> _OBJECTIF 1_:
Répondez à ces questions sur l'entretien consacré à la formation des jeunes :
(a) Qu'est-il interdit aux entraîneurs de faire après les entraînements ?
(b) Dans quelles catégories l'équipe a-t-elle fini première cette saison ?
(c) Selon l'entretien, que doit faire un entraîneur ?

> _EXTRAIT DU DOCUMENT_:

Mais c’est votre rôle d’imposer les règles ?

C’est ce qu’on est en train de faire ! La première règle c’est que les parents qui insultent mes entraineurs, n’ont pas leur place ainsi que leurs enfants à l’Espérance. Il prend son fils, ses affaires et s’en va. Il est aussi interdit pour les entraineurs de parler aux parents après les entrainements. Tu peux demander audience avec le coach ou le directeur technique mais on ne fait pas le spectacle autour du terrain. Moi, je discute avec tout le monde mais dans mon bureau. Sur le terrain, je ne parle pas et aucune discussion n’est envisageable. Sur ce plan, je suis soutenu à 100% par la direction de l’Espérance. Tu crois que le président admet qu’on insulte ses entraineurs ?  Jamais !


Parlez-nous un peu du parcours de nos jeunes cette saison ? 

On est un petit peu au-dessus de ce qu’on a pensé. Je suis satisfait de ce qu’on a fait depuis 5 ou 6 mois. Au niveau des résultats, on a fini premier dans toutes les catégories mais ce n’est pas ça qui m’intéresse le plus. Il n’est pas aussi important de gagner un titre en juniors ou en cadets. Finir premier c’est bien certes, car cela te permet d’évaluer ton travail. Mais, c’est plutôt la manière dont on joue qui me procure le plus de satisfaction. Depuis 5 mois, on commence à avoir une certaine manière de jouer. On n’a pas le même système de jeu dans toutes les équipes, mais on commence à avoir les mêmes principes de jeu. Si tu regardes toutes les équipes, tu pourras facilement dégager cet esprit «Espérance ». C’est ce qu’on a réussi à faire.


Nos jeunes enregistrent des résultats satisfaisants chaque week-end. Comment  trouver l’équilibre entre résultats et formation ?

C’est très simple. Tu mets un programme en place, un projet, et tu l’appliques. En formation, gagner des titres n’est pas une priorité. Les résultats viendront tout naturellement. Moi, je n’ai pas signé un contrat pour gagner tous les matches. Ma priorité c’est de former des pros. Je préfère avoir des formateurs que des entraineurs. 


Expliquez ?

Un entraineur n’est pas souvent un bon formateur. Les gens se trompent. Un formateur c’est quelqu’un qui a de la patience, qui fait répéter les choses, qui enseigne et qui doit former les pros. Un entraineur c’est quelqu’un qui doit gagner des matchs. Si tu mets un entraineur en formation, il  tue les gamins parce qu’il va leur demander de gagner un match. La formation c’est autre chose ! Les entraineurs sont bons  pour les séniors. Si un gamin fait un mauvais contrôle, loupe un but ou n’a pas fermé le côté et prend un but, en formation tu n’as pas intérêt de le virer, mais tu l’appelles et tu lui expliques pourquoi il a fait cela et comment s’améliorer. En pro, il prend ses affaires et il quitte le terrain. Voila la différence entre un entraineur et un formateur.

> _DONNÉES DISPONIBLES_:
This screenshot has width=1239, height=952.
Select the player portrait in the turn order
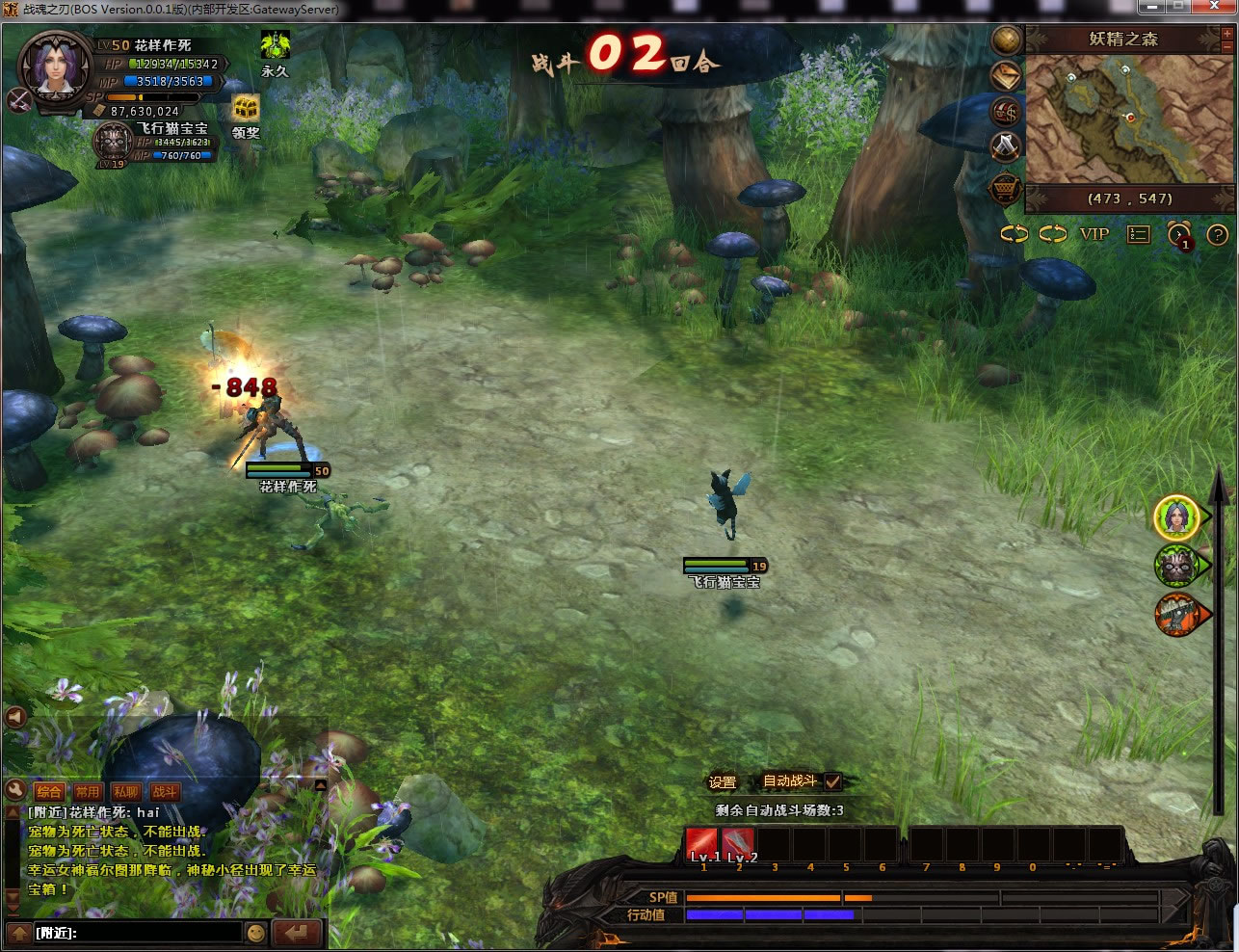point(1176,517)
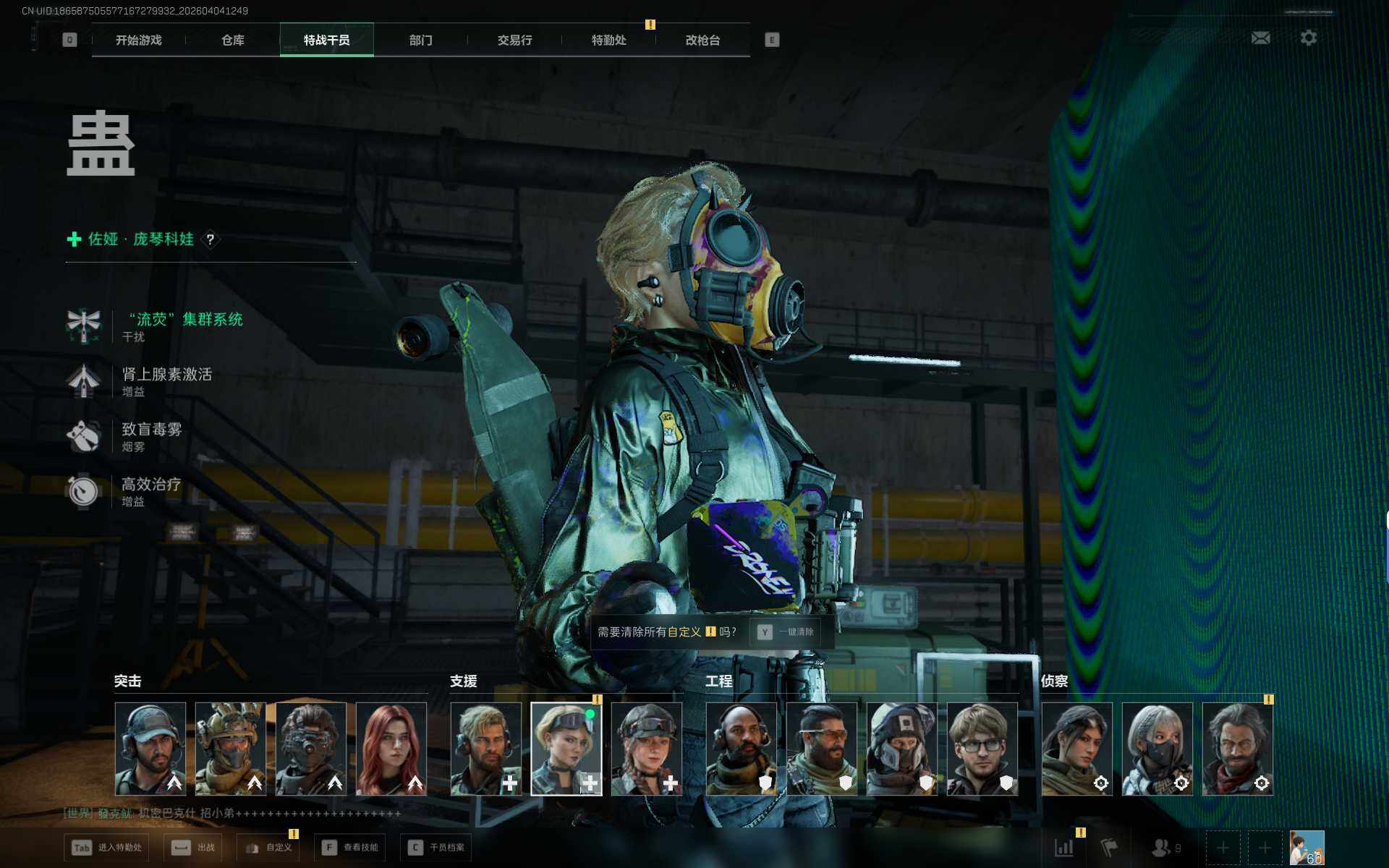Open the mail envelope icon
This screenshot has width=1389, height=868.
(x=1260, y=38)
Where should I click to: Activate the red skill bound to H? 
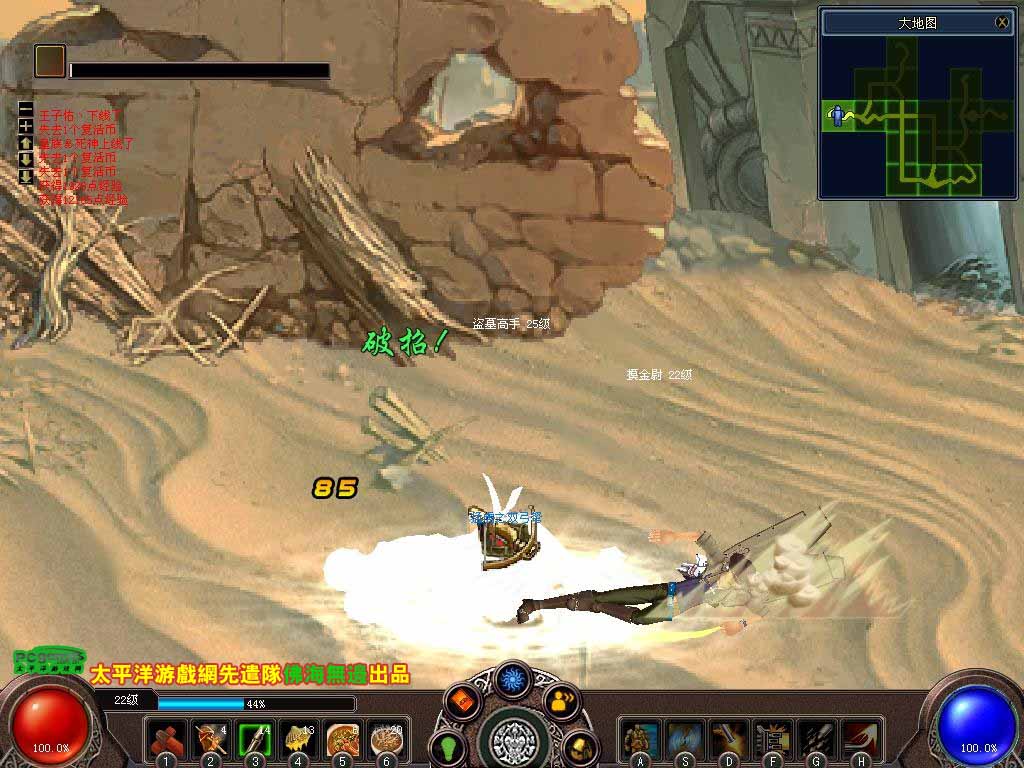(861, 739)
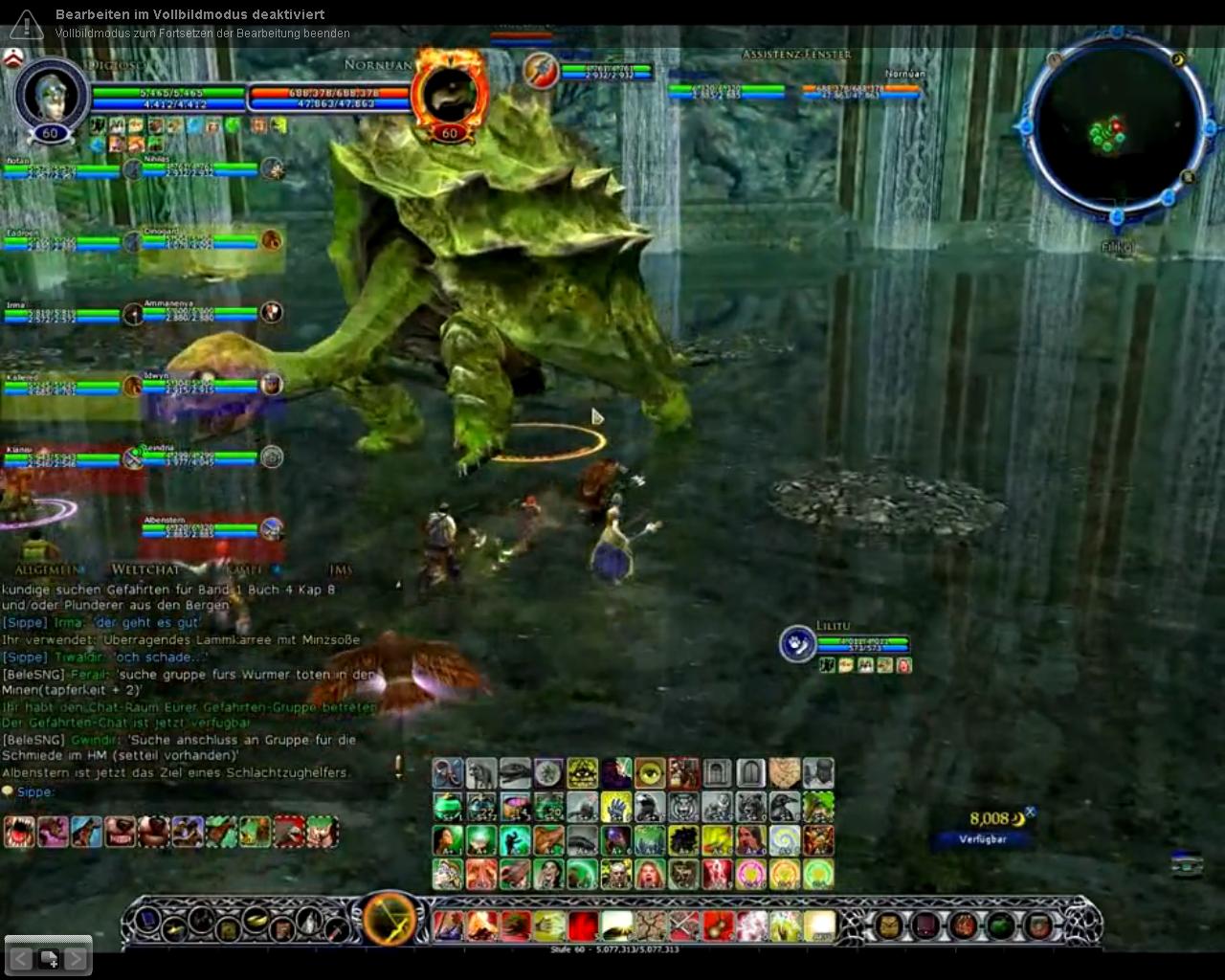
Task: Use the pale spiral skill icon
Action: pos(785,840)
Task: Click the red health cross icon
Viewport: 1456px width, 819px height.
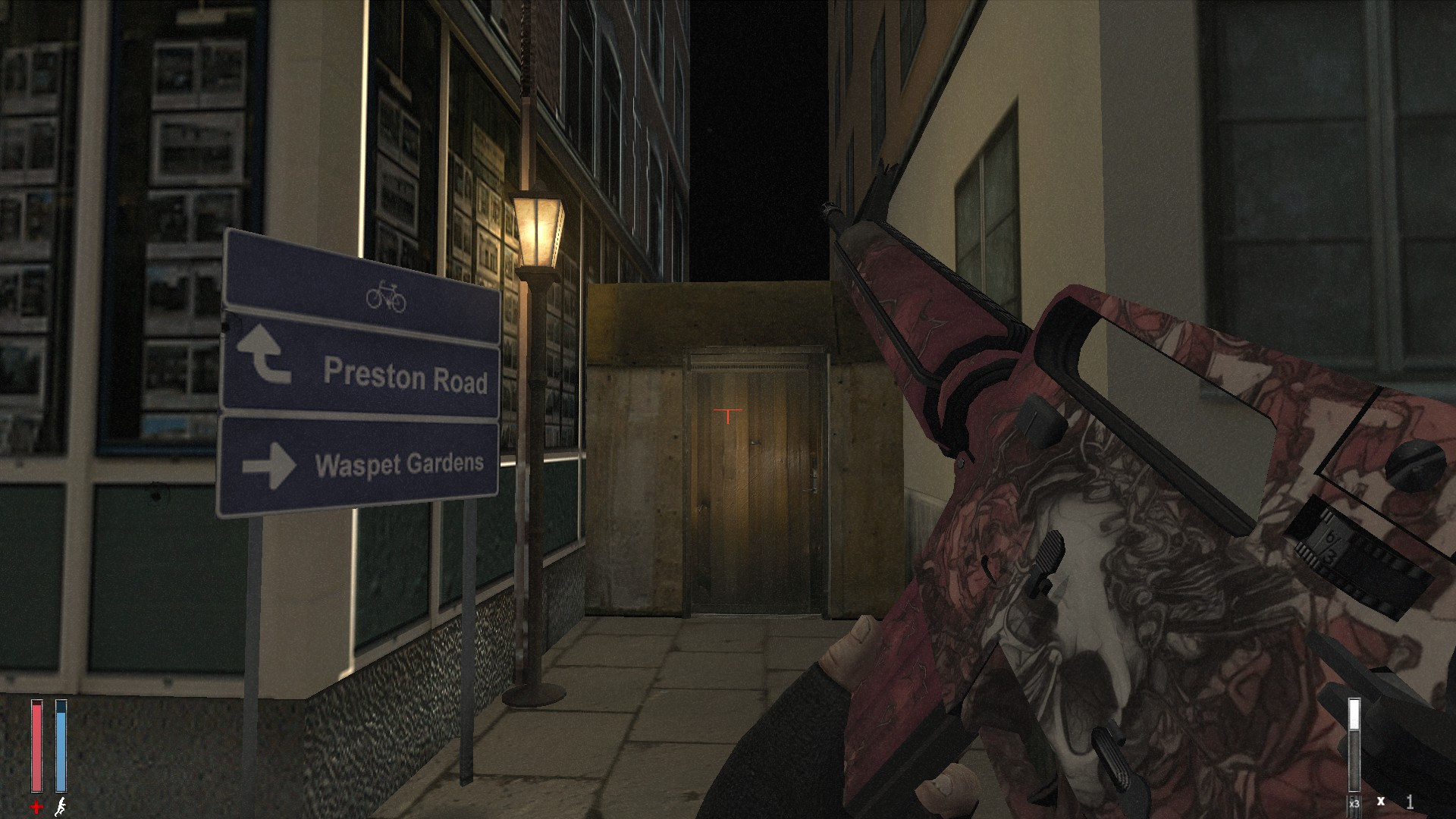Action: point(35,807)
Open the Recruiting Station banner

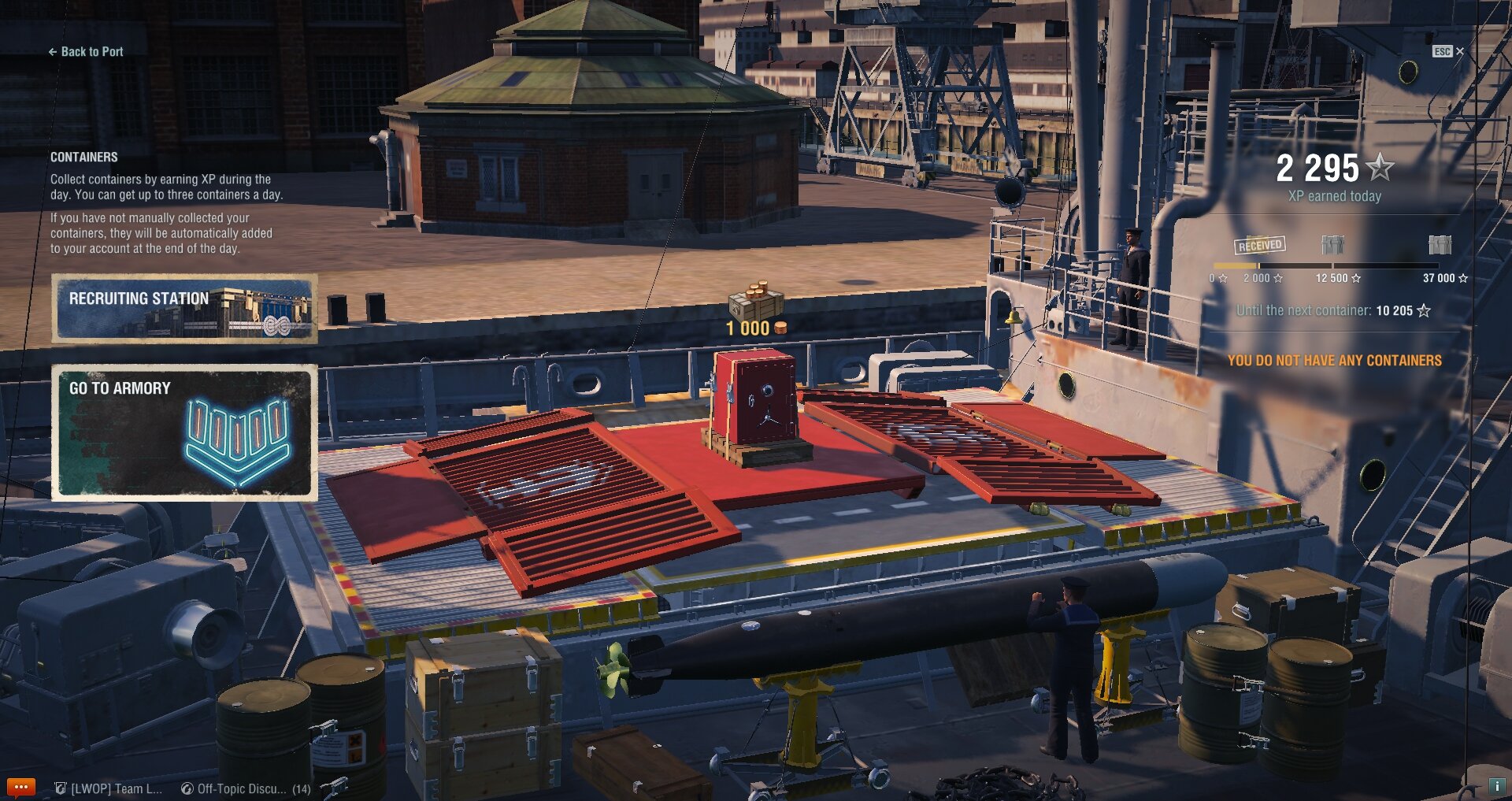[184, 309]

> _OBJECTIF 2_:
Présentez sous forme de liste numérotée les lignes du listing, depuis la ligne contenant "Where should I" jusqu'à la dernière ligne du listing incluse. Omettez les lignes vides et laissez les images de côté.

> _SOLUTION PROPOSÉE 1_:
(a) Parler aux parents.
(b) Dans toutes les catégories.
(c) Gagner des matchs.

> _SOLUTION PROPOSÉE 2_:
1. Where should I click to: Activate the red skill bound to H? 
2. (861, 739)
3. Task: Use the pale spiral skill icon
4. Action: pos(785,840)
5. Task: Click the red health cross icon
6. Viewport: 1456px width, 819px height.
7. Action: point(35,807)
8. Open the Recruiting Station banner
9. [184, 309]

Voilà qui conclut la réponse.